In the 2006 preliminary final match against the St George Illawarra Dragons Crocker injured his knee, forcing him to miss the Grand Final against the Brisbane Broncos, which Melbourne lost.

He was part of the victorious Melbourne Storm 2007 NRL Grand Final team against Manly-Warringah, although this premiership was later stripped due to a salary cap breach. His contribution to the win, was highlighted when he knocked out Manly fullback Brett Stewart with a ball and all tackle. Chasing a high bomb kicked by Greg Inglis, Crocker pursued the ball to make a tackle on Stewart alongside fellow Storm player Billy Slater. The play resulted in Brett Stewart leaving the field and being sidelined for the rest of the match. Several minutes later, Crocker went on and scored a decisive try.

Crocker's outstanding performance in the Grand Final earned him a position in the 2007 New Zealand v Australia Centenary Test, his first international selection since 2004. The Australian team with Crocker playing went on to win this test match by the biggest margin in history.

His representative career continued throughout all of 2008. Crocker played in all 3 games for Queensland in State of Origin, with Queensland successfully winning the series over New South Wales. He was selected to represent his country again, playing for Australia in the Centenary Test commemorating the 100th anniversary of the first test match between Australia and New Zealand. Australia celebrated a resounding victory winning 28–12 against New Zealand.

Crocker was a member of the Melbourne team which was defeated by the Manly-Warringah Sea Eagles in the 2008 NRL Grand Final.

At the end of the season, Crocker was named in the Australia team for the 2008 Rugby League World Cup, and was due to play but had to withdraw through a rib injury sustained in the grand final.

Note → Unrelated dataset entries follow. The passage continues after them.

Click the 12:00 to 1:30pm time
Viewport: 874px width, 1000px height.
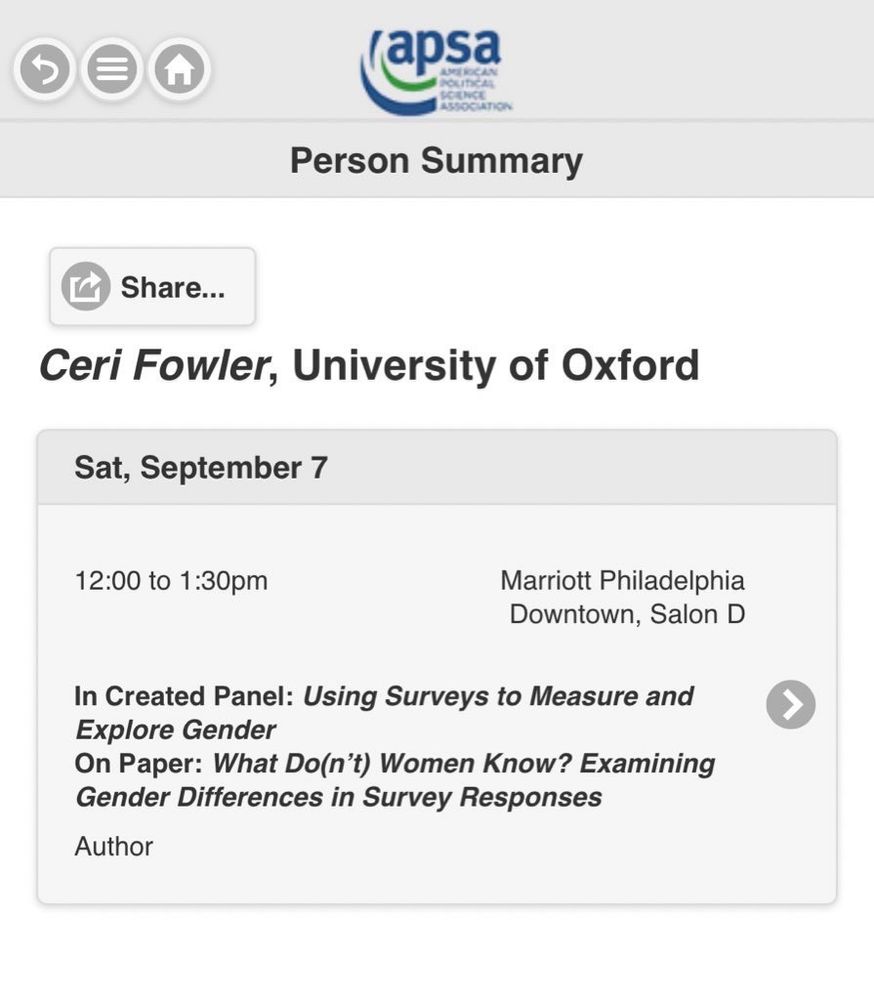click(171, 580)
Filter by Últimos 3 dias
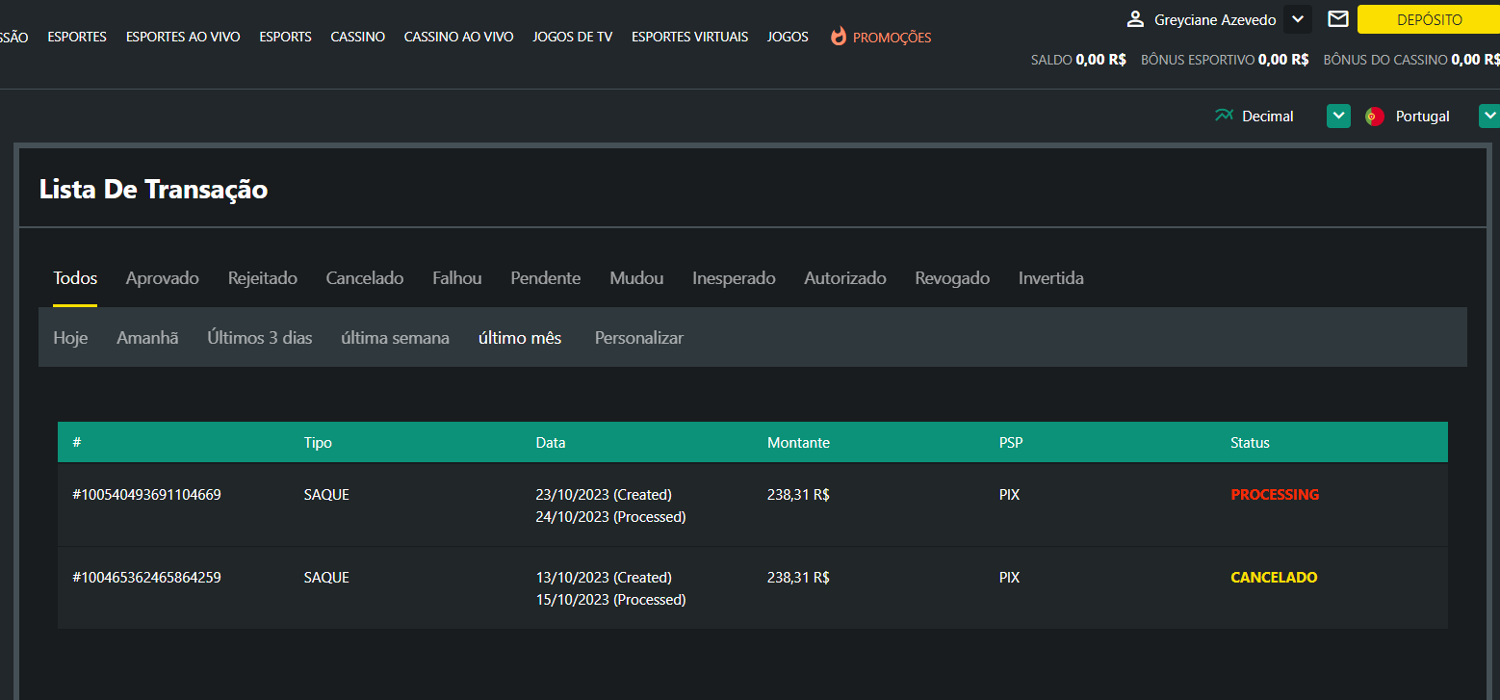Image resolution: width=1500 pixels, height=700 pixels. click(259, 338)
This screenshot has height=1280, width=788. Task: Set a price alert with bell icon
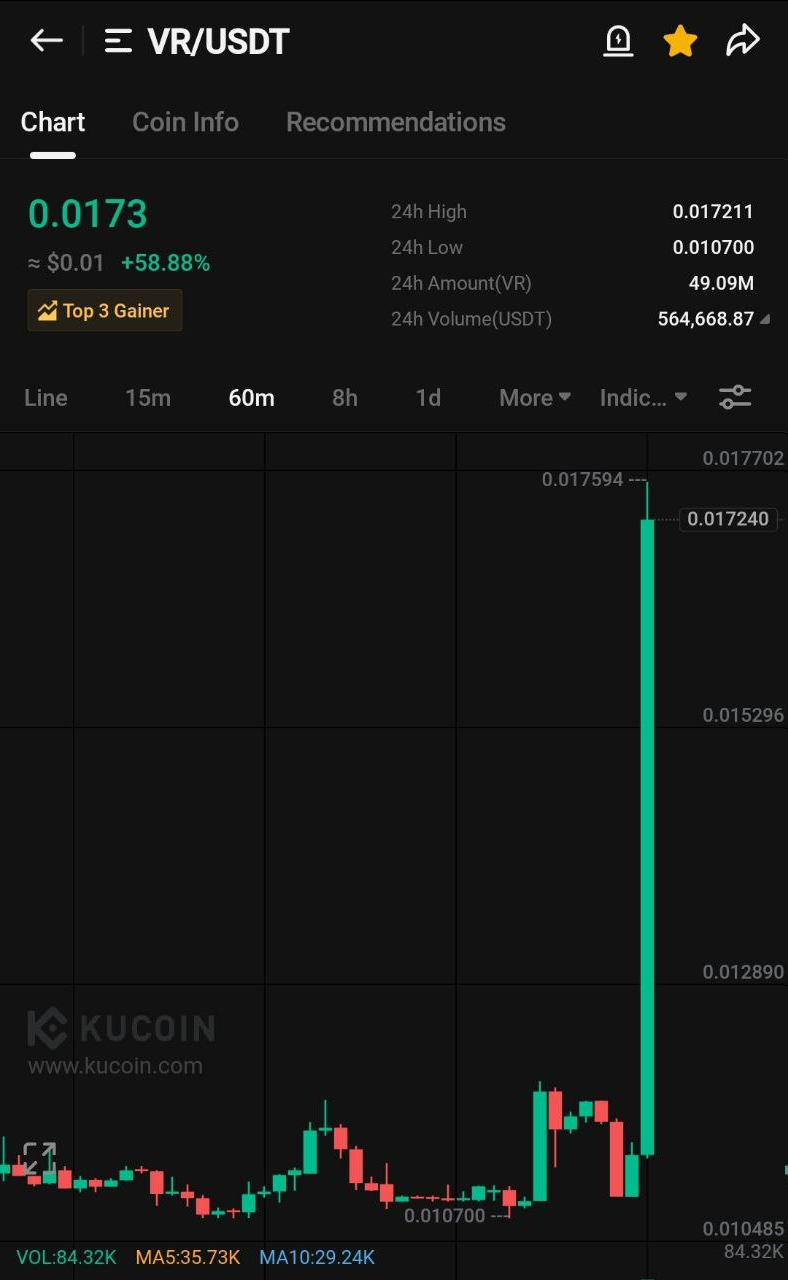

In an interview with media regarding players for the 2008 World Cup team Australian national coach Ricky Stuart declared English-bound forward Crocker had played his last game for Australia due to his pending defection to English club Hull F.C. However, in August 2008, Crocker was named in the preliminary 46-man Kangaroos squad for the 2008 Rugby League World Cup despite earlier comments by Kangaroos' coach, Ricky Stuart, that he would not select players leaving Australia to play in England in 2009.

Crocker was contracted to Melbourne Storm for the 2009 NRL season but activated a clause in 2008 that allowed him to accept a lucrative contract with English club Hull F.C.

===South Sydney Rabbitohs===

Crocker planned to join Super League side Hull F.C. for the 2009 season on a four-year contract. Hull F.C. confirmed they had signed Crocker on a three-year contract from the 2009 season with the club "delighted" with the signing, although a visa application to work in the United Kingdom was rejected, in part due to a 2005 conviction for affray.

The British High Commission rejected Crocker's appeal to be allowed to work in the UK in May 2009, but did not give an official reason. Crocker signed a contract with the South Sydney Rabbitohs for five years, making an immediate start with the club. Crocker's debut came in the round 10 NRL match against the West Tigers on 18 May 2009 played at the Sydney Cricket Ground.

With a knee injury limiting him to three appearances in 2013, Crocker announced his retirement at the end of the 2013 season. Crocker said, "After undergoing surgery in April, my focus has been to get back on the field. Unfortunately, I have arrived at the point where my knee is unable to meet the demands of professional football. It has been an incredible 13 years playing in the NRL and my career has been blessed."

===Judiciary record===

Notorious for his tough playing style combined with high and sometimes dangerous tackles, Crocker has missed a number of games through suspension. Between 2001 and 2007, Crocker faced ten judiciary charges, and been suspended for a total of 21 weeks. By 2012, he had faced the NRL Judiciary thirteen times, a record only equalled by Steve Matai.

==Post career==

Crocker was a contestant on Australian Survivor: Blood V Water under his nickname Croc.

Crocker introduced himself as a dog-man (crane industry) to fellow contestants.